• DATA TO EXAMINE

========

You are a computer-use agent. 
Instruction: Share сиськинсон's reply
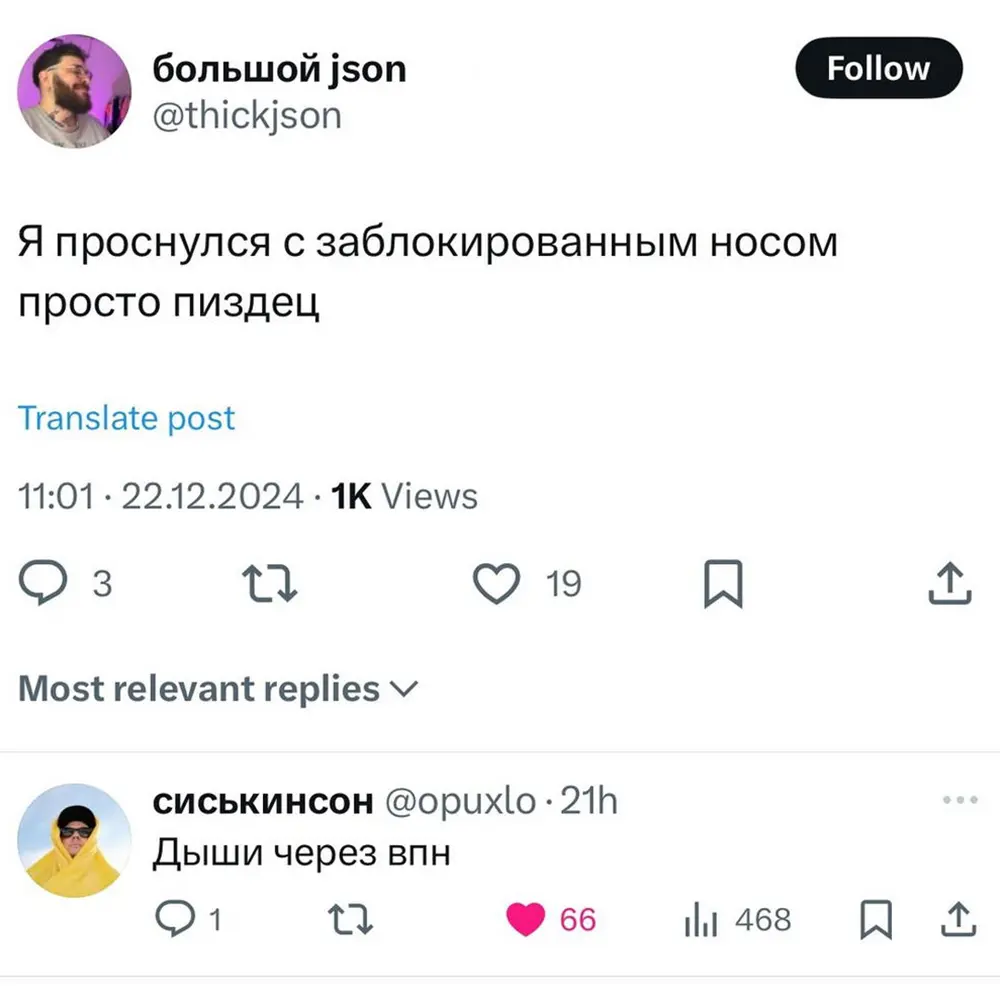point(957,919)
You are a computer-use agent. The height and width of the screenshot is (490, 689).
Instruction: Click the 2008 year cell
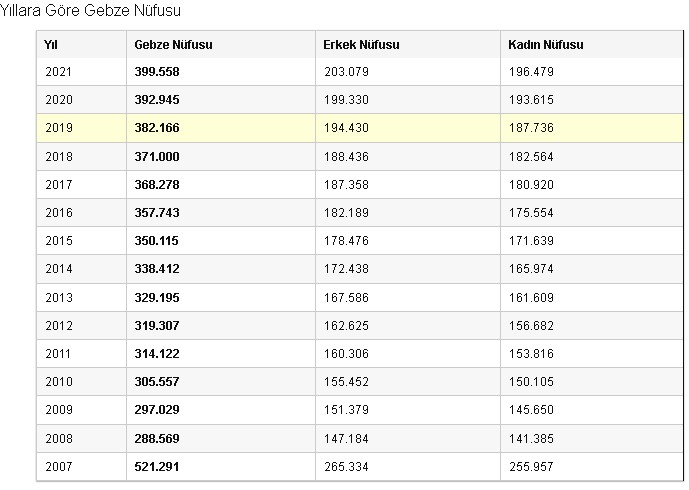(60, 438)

========

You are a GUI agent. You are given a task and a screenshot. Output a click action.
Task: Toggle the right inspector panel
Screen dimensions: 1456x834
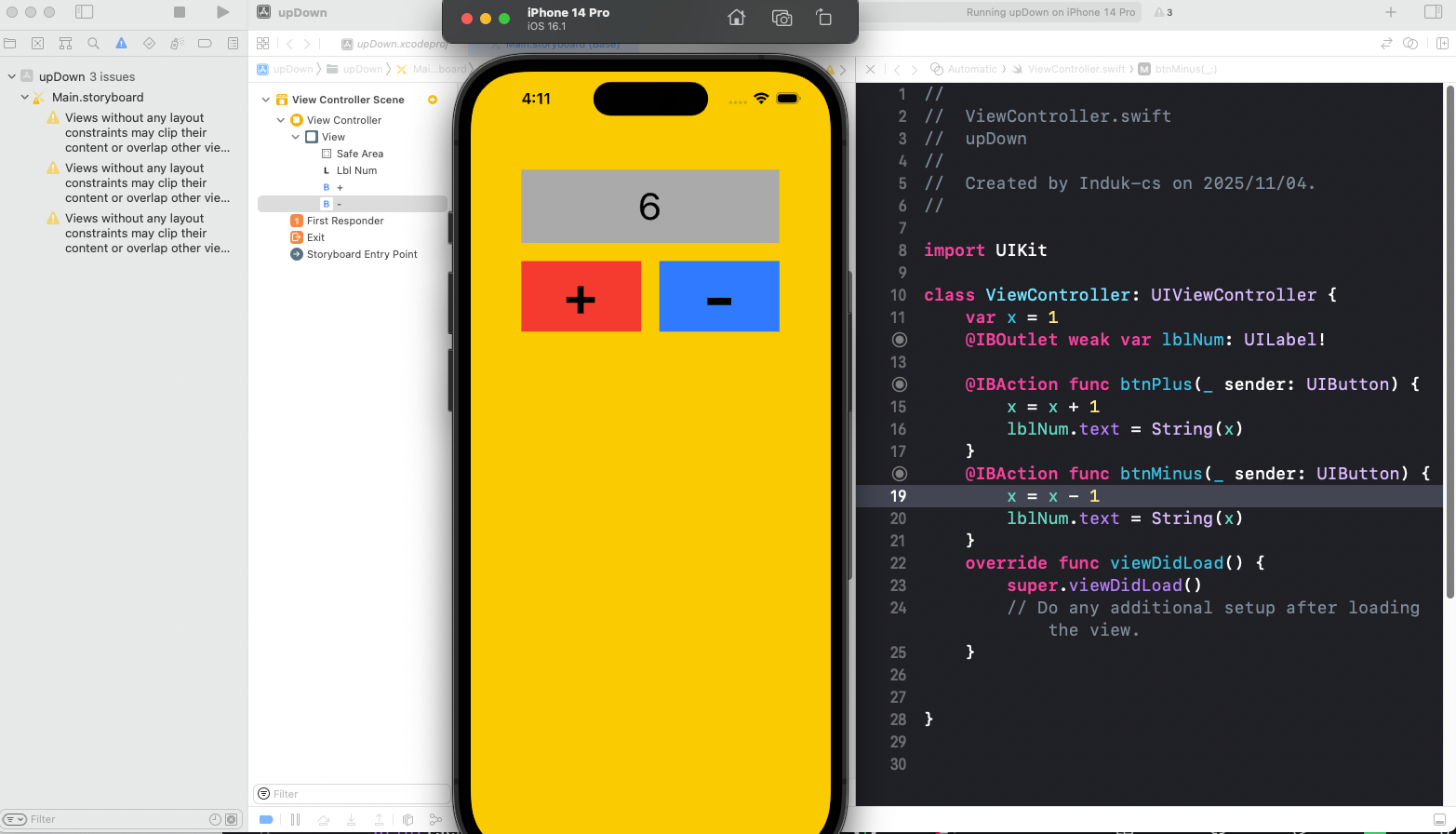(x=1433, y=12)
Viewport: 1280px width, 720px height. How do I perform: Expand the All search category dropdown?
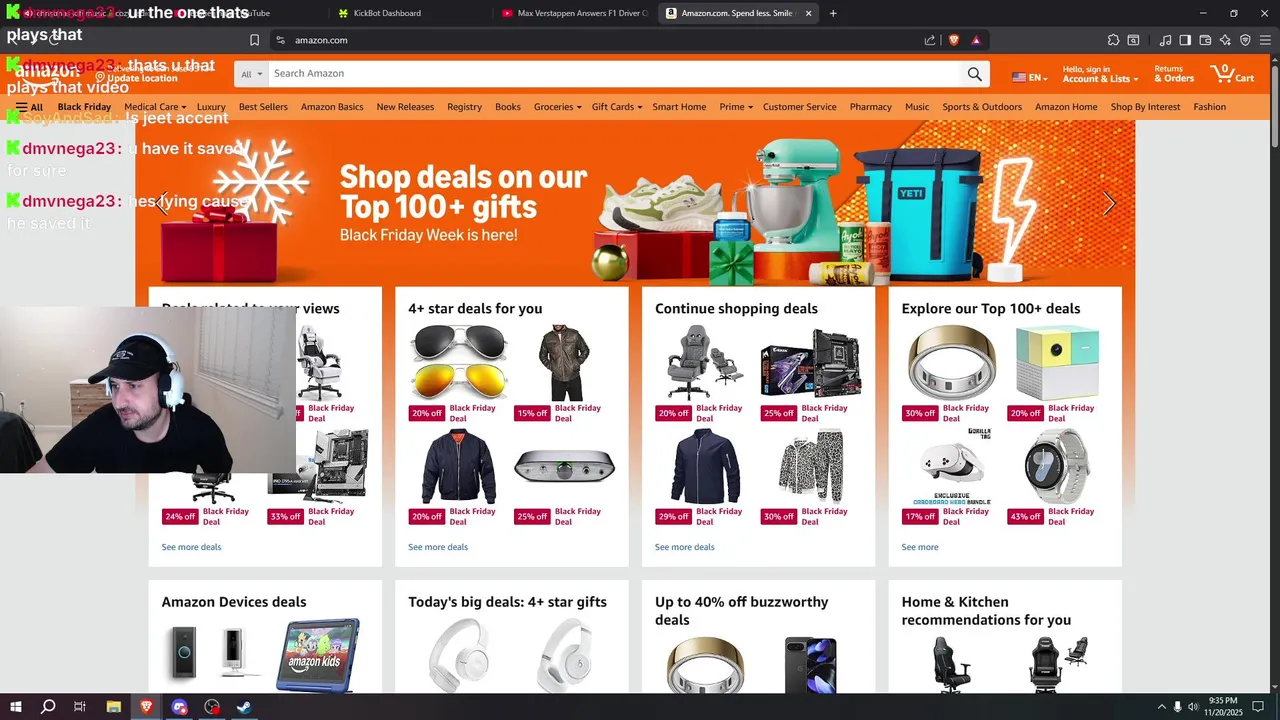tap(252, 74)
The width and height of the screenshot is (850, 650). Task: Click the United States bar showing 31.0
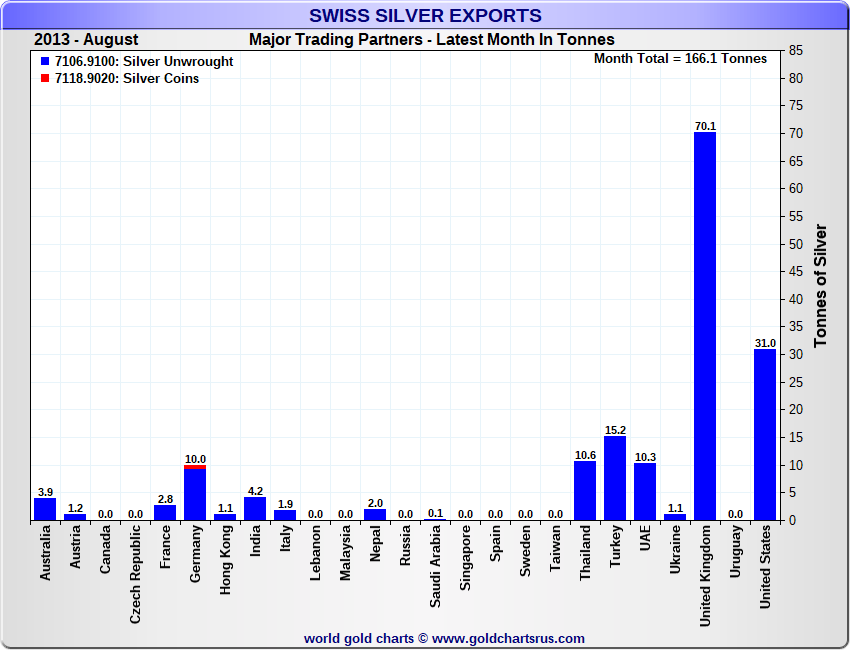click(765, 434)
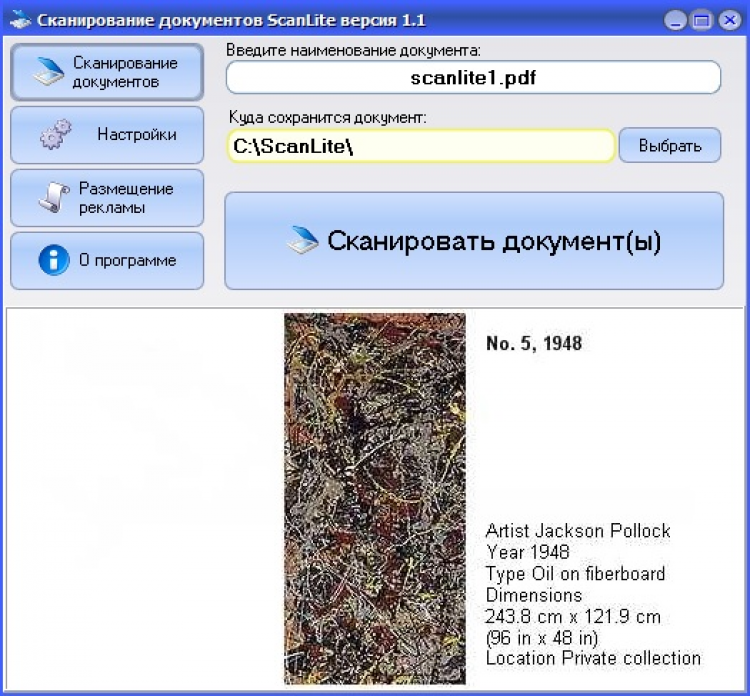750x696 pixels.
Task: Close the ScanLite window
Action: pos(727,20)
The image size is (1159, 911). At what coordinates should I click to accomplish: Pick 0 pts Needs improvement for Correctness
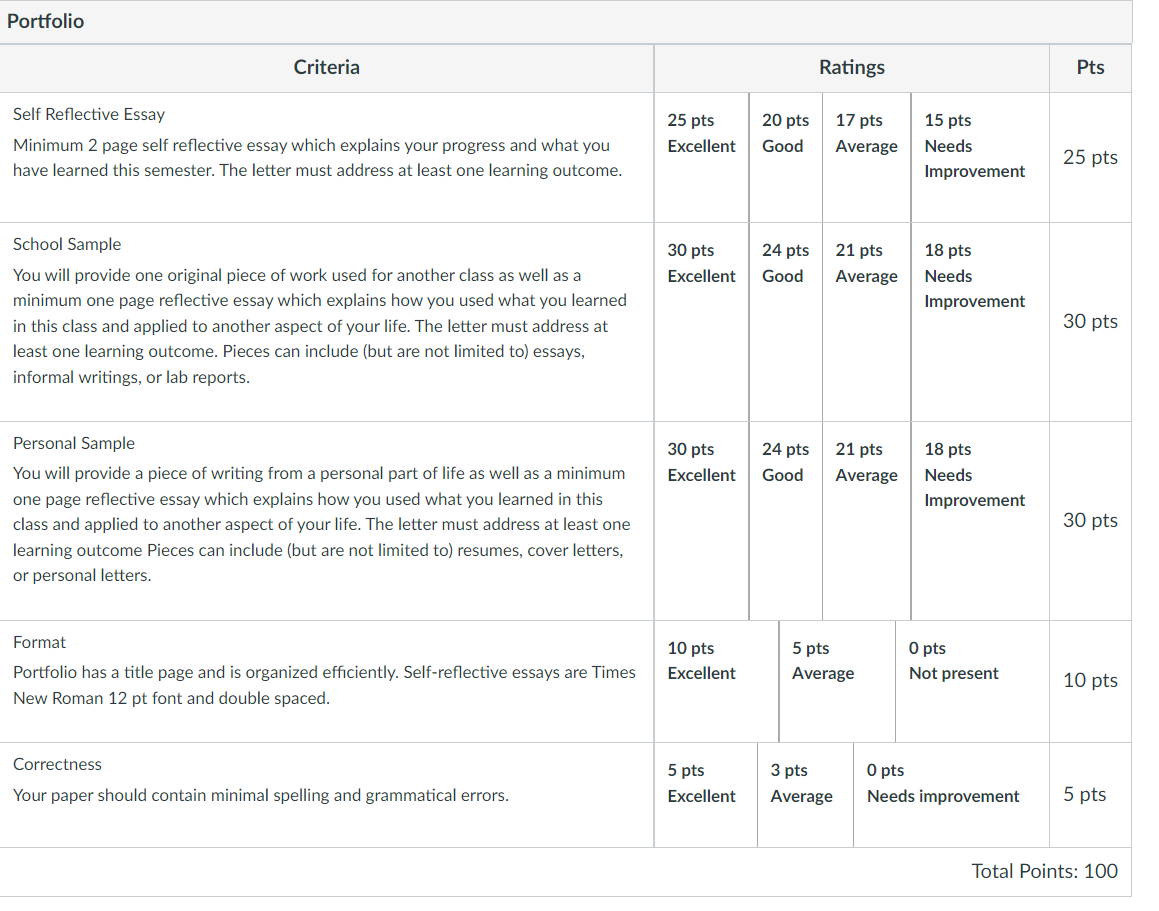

========

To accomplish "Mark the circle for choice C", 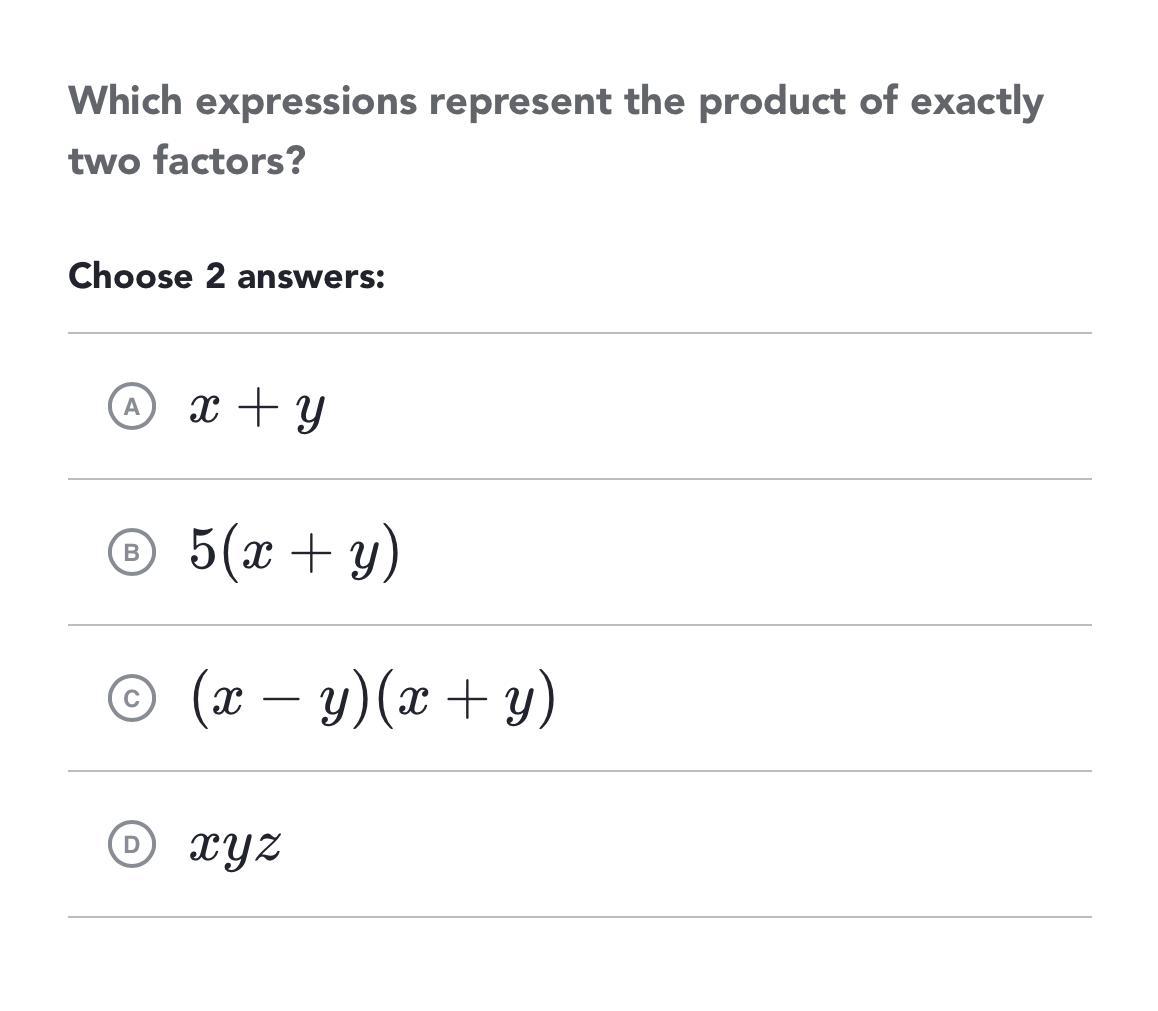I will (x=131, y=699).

========

• TASK ITEM
State the number of lines in the data that contain the word "agent", offering no other text.

• COMPLETED EXERCISE
3